Knight of cups

mas­tur­ba­tion tris­te­ment exé­cu­tée de Terrence Malick, 2015

« J’avais envie de par­ler d’un type pau­mé par la qua­ran­taine, qui hési­te­rait entre liai­sons sérieuses et coups d’un soir, ne sau­rait pas quoi faire de sa vie et aurait per­du tout but. Mais je suis moi-même un type pau­mé par la sep­tan­taine, je ne sais plus quoi faire de ma vie et j’erre sans but ; alors j’ai trou­vé que trier, mettre des idées à plat, choi­sir, essayer de faire un tout cohé­rent, ça me fati­gue­rait pour rien. Après tout, la meilleure façon de mon­trer la décon­nexion, c’est de ne même pas essayer de connec­ter les scènes, n’est-ce pas ?

C'est triste de pas avoir d'enfants. photo StudioCanal
C’est triste de pas avoir d’en­fants. pho­to StudioCanal

« Alors voi­là, j’ai empi­lé tout ce que j’a­vais envie de fil­mer. J’ai pris des filles en culotte dans un hôtel, j’ai orga­ni­sé une grosse fête avec mes potes d’Hollywood dans une vil­la, j’ai emme­né Chris et Nat sur une jetée à la mer, j’ai emme­né Chris et Cate sur une plage. J’étais un peu débous­so­lé par la spec­ta­cu­laire sté­ri­li­té de mes idées, alors j’ai déci­dé de jouer là-des­sus : j’ai deman­dé à Cate de dire que c’é­tait triste de pas avoir d’en­fants, j’ai deman­dé à Nat de dire que c’é­tait triste d’être enceinte, j’ai deman­dé à Chris de faire comme s’il n’en avait rien à foutre. La sté­ri­li­té et la fécon­di­té ren­voyées dos à dos, j’é­tais sûr que ça ferait un car­ton chez la critique.

C'est triste d'être enceinte. photo StudioCanal
C’est triste d’être enceinte. pho­to StudioCanal

« À par­tir de là, j’a­vais quatre heures de rushes sans queue ni tête, j’ai dit à Geoff de trier par second rôle, c’é­tait plus simple. Je savais tou­jours pas ce que je vou­lais dire, alors une nuit d’in­som­nie j’ai ren­tré “where am I going?” dans Google, j’ai noté toutes les phrases qui sor­taient sur les cin­quante pre­mières pages de résul­tats. J’ai viré les paroles de Barbara Streisand, j’ai fait lire le reste par les seconds rôles, au hasard. Geoff a rajou­té ça sur les rushes, ça a bien mas­qué le fait que j’a­vais oublié d’é­crire des dia­logues et que per­sonne n’a­vait spon­ta­né­ment dit quoi que ce soit d’intéressant.

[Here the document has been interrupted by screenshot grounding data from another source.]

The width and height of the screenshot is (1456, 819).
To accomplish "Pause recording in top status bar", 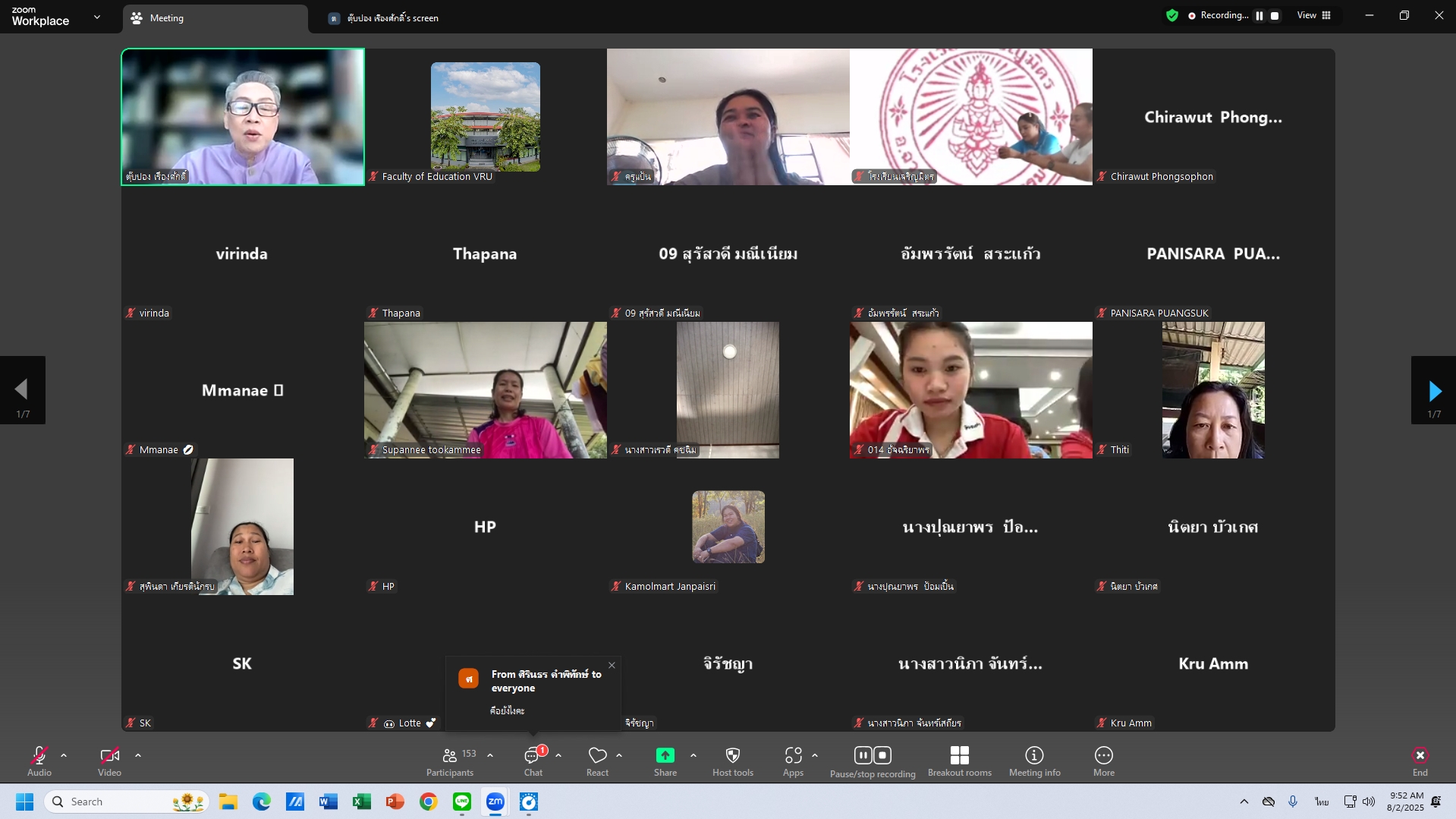I will 1259,16.
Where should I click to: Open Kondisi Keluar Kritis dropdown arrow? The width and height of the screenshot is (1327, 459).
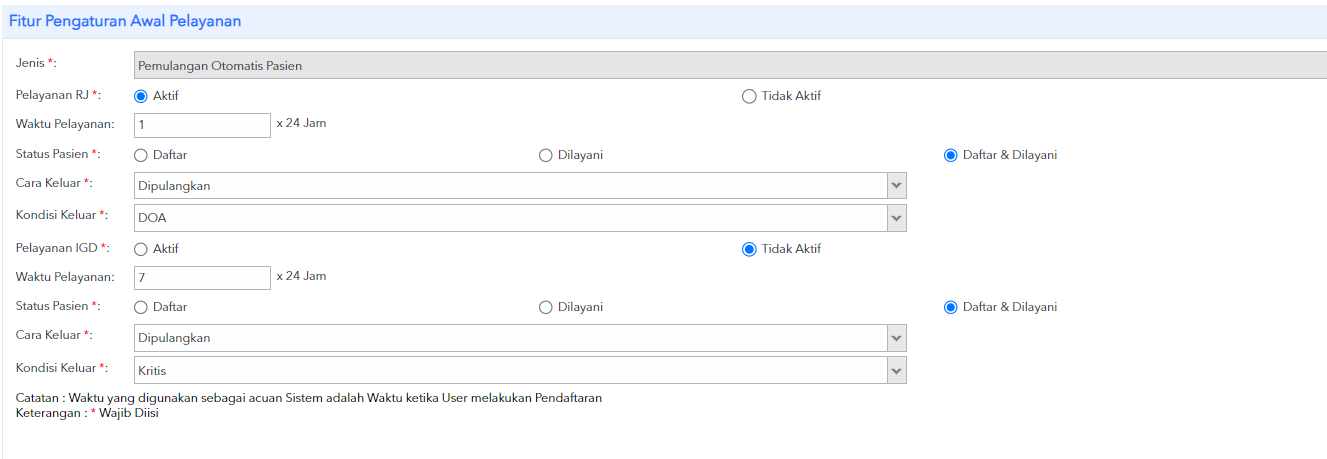coord(896,370)
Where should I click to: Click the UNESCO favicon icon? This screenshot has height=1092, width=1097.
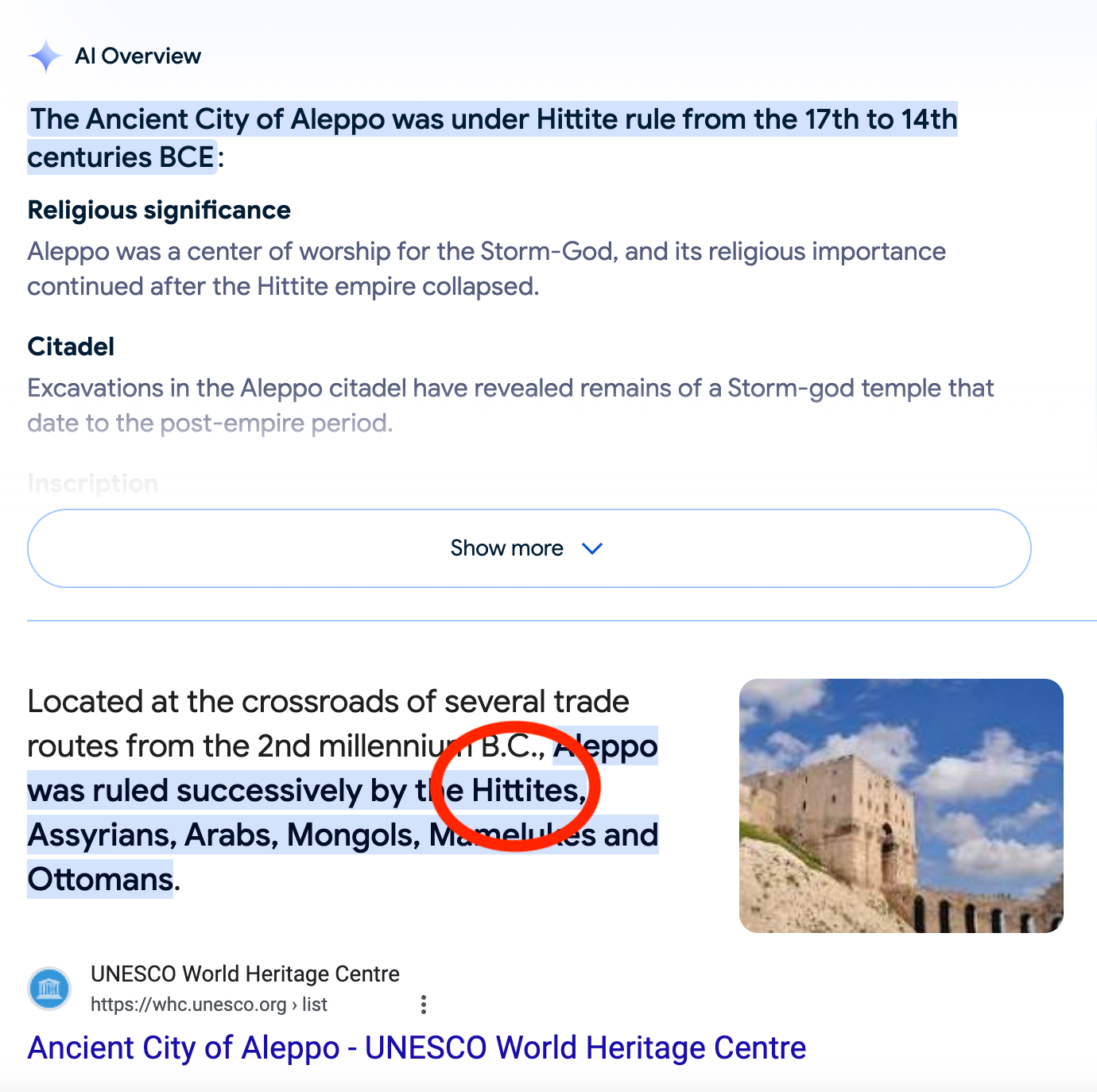[49, 989]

C'est triste de faire un film quand on a rien à dire. photo StudioCanal
C’est triste de faire un film quand on a rien à dire. pho­to StudioCanal

« Il me res­tait plus qu’à trou­ver un autre arti­fice pour finir de blou­ser la cri­tique. Je me suis sou­ve­nu que quand on tour­nait une scène où il n’y avait rien d’in­té­res­sant, entre deux prises, pen­dant que les méde­cins réani­maient l’é­quipe tech­nique, Antonio jouait à la bris­ca avec son neveu. Et une fois, le gosse avait gagné la par­tie en beu­glant “y cabal­lo de copas, ¡en tu culo, tío!” Je me suis dit que ça ferait un bon titre, et que si je fou­tais des cartes un peu au hasard du film quand on change de second rôle, tout le monde y ver­rait une sym­bo­lique super forte.

C'est triste d'aimer autant la masturbation. capture d'écran Allociné
C’est triste d’ai­mer autant la mas­tur­ba­tion. cap­ture d’é­cran Allociné

« Bon, ça n’a qu’à moi­tié mar­ché, quand on vend trop de vent ça finit par­fois par se voir. Mais avec ces cons de jour­na­listes fran­çais, tou­jours fiers d’être plus intel­li­gents que tout le monde et de com­prendre des choses où il n’y a rien à com­prendre, j’ai eu des super notes chez tous ceux qui comptent. Le bouche-à-oreille devrait se char­ger de vider les salles au bout de trois jours, mais en atten­dant, la thune rentre. »

Voilà ce que m’a décla­ré Terrence Malick quand je l’ai contac­té par télé­pa­thie tout à l’heure. En revanche, quand je lui ai deman­dé com­ment, en s’en­tou­rant d’au­tant de talents, il avait réus­si à pondre une bouse pareille, il est pas­sé sous un tunnel.